Spanien senkt Mehrwertsteuer auf Strom. Der spanische Ministerpräsident Pedro Sánchez kündigte am Mittwoch eine Senkung der Mehrwertsteuer um 5 Prozent auf die Strompreise an. Diese Maßnahme ist Teil eines neuen Anti-Krisen-Pakets, das am Samstag (25. Juni) von der Regierung verabschiedet werden soll.

„Integration führt zu Implosion“: Portugal fordert Umstrukturierung der EU. Der Beitritt der Ukraine könnte die EU eher implodieren lassen, als sie zu stärken, und könnte sogar eine Falle für die Ukraine sein, wenn keine konsequenten Entscheidungen getroffen werden, so der portugiesische Premier.

Kroatien hofft auf grünes Licht für Schengen-Beitritt.

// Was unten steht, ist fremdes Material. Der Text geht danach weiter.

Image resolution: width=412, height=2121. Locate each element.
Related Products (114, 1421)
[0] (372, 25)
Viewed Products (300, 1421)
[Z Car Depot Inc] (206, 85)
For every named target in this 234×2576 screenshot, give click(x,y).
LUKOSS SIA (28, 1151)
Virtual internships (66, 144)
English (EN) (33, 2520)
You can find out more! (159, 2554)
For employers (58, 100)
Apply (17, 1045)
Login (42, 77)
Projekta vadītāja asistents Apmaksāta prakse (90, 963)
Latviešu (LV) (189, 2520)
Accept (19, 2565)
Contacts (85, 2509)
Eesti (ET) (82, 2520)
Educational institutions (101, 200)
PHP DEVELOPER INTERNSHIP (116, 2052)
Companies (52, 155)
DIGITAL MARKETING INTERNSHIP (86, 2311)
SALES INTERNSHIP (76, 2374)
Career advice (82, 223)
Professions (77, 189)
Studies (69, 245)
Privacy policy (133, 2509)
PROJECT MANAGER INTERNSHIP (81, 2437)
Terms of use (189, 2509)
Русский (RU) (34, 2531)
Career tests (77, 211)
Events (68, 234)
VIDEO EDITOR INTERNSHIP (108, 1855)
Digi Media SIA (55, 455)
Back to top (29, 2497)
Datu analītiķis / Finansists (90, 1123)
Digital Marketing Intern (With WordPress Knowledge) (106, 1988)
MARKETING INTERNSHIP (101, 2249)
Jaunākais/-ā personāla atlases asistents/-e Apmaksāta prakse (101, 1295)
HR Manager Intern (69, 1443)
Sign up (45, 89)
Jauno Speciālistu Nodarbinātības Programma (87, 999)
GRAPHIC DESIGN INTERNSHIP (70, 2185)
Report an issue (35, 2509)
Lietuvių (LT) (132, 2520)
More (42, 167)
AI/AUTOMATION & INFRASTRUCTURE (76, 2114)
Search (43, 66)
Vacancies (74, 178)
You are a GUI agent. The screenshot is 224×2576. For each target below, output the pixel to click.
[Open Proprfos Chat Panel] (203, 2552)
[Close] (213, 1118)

Der Rat der EU wird nächste Woche einen formellen Vorschlag über den Beitritt Kroatiens zum Schengen-Raum im Jahr 2023 an das Europäische Parlament übermitteln.

Misstrauensvotum stürzt Bulgariens Regierung. Ein Misstrauensvotum hat dazu geführt, dass das bulgarische Parlament die erst vor sechs Monaten gewählte Regierung von Kiril Petkov gestürzt hat.

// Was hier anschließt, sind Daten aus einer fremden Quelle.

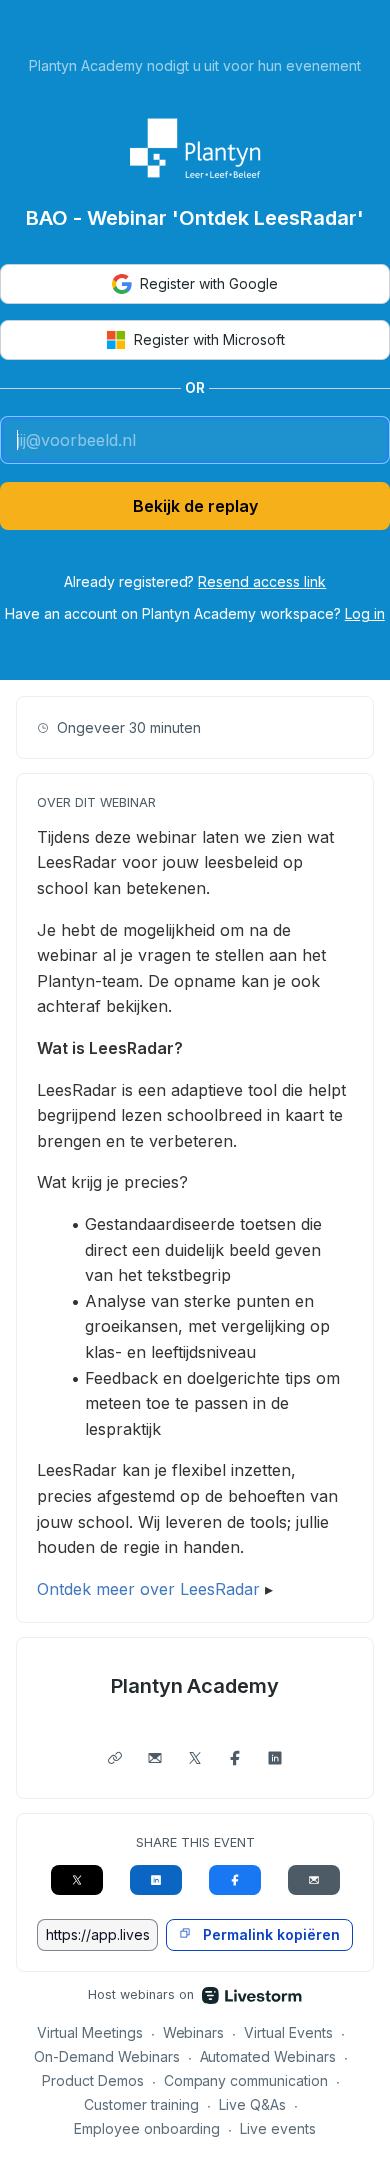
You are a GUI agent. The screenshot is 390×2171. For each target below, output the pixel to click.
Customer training (141, 2104)
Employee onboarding (147, 2128)
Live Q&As (252, 2104)
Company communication (246, 2080)
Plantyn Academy (195, 1686)
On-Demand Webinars (107, 2056)
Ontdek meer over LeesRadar (148, 1589)
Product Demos (93, 2080)
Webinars (194, 2032)
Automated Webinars (268, 2056)
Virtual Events (288, 2032)
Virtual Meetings (90, 2032)
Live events (278, 2128)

Dänemark bietet über 50-jährigen COVID-19 Auffrischungsimpfungen an. Mehr als 2,5 Millionen Dän:innen über 50 werden in diesem Herbst eine Auffrischungsimpfung gegen Corona erhalten, erklärte die dänische Premierministerin Mette Frederiksen am Mittwoch auf einer Pressekonferenz.

  • EU: Treffen des Europäischen Rates und der Staats- und Regierungschefs der Westbalkanstaaten der EU. Die EU-Kommissionspräsidentin Ursula Von der Leyen nimmt teil.
    Von der Leyen, Kommissionsvizepräsidentin Dubravka Šuica und die EU-Parlamentspräsidentin Roberta Metsola nehmen am Gipfel der Europäischen Volkspartei teil.
    Kommissionsvizepräsident Margaritis Schinas und Innenkommissarin Ylva Johansson nehmen an der Tagung des EU-USA Rates für Justiz und Inneres teil.
    Plenartagung des Europäischen Parlaments.
  • Schweiz: Sitzung des WHO-Notfallkomitees zur Bewertung des weltweiten Ausbruchs der Affenpocken.
  • Großbritannien: Streik der britischen Bahnangestellten.
  • Aserbaidschan: Besuch des russischen Außenministers Sergej Lawrow.
  • Türkei: Besuch des israelischen Außenministers Yair Lapid.
  • Israel: Der ukrainische Präsident Wolodymyr Selenskyj hält eine virtuelle Live-Ansprache an der Hebräischen Universität.
  • China: Virtueller Gipfel der BRICS-Staaten.